Related, BGO to Surrender Empty Long Island City Office Campus

Lender io sell mortgage for The Point in deed-in-lieu-of-foreclosure deal.

Related Fund Management and BentallGreenOak (BGO) are surrendering a Long Island City office complex they purchased in 2016 and renovated, after defaulting on a CMBS loan on the property.

The partners have agreed to a deed-in-lieu-of-foreclosure arrangement with BrightSpire Capital, a REIT holding a non-performing loan for The Point LIC, a two-building campus including the Paragon Building at 2100 49th Ave. and the Blanchard Building at 2109 Borden Ave.

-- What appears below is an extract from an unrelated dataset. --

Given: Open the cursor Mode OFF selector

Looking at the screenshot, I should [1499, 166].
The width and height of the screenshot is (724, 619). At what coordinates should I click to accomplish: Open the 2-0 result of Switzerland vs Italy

BrightSpire will try to sell the non-performing loan, handing the keys to a purchaser. Related’s asset management unit and BGO paid $104M for the two Long Island City buildings in 2016, and then spent about $45M renovating them.

Owners of aging office buildings in NYC now are faced with what CBRE has called “structurally higher” vacancy levels that are the new normal in the post-pandemic environment.

In its 2023 office outlook, CBRE said “the slow and uneven recovery of the US office market in the aftermath of the pandemic has created a deep divide between primary and secondary office buildings that will continue to widen in 2023.”

“Demand for the best buildings in attractive locations will support rent growth in top-tier office towers. By contrast, there will be a smaller pool of tenants interested in older office buildings,” the report said.

RXR Realty, one of the largest office building owners in New York City, has disclosed that it is preparing to halt debt payments on several older Manhattan office properties and “give the keys back to the bank.”

After what the company described as an “exhaustive” review of its office portfolio, RXR has concluded that an unspecified number of these assets no longer make economic sense in a post-pandemic office market driven by a flight to quality in new Class A buildings, according to a report in Financial Times.

Last year, Blackstone turned over the keys of 1740 Broadway, a 26-story office tower a block from Carnegie Hall, to the special servicer on its $308M CMBS loan.

Deutsche Bank originated the loan in 2015 as part of a single-asset, single-borrower CMBS deal and enlisted special servicer Green Loan Services to manage the financing deal.

Blackstone bought the 621K SF tower from Vornado Realty Trust in 2014 for $605M. It has lost two major tenants during the pandemic, with law firm Davis + Gilbert leaving for 1675 Broadway in 2019 and L Brands electing not to renew its 418K SF lease, instead moving to 55 Water St. in 2020.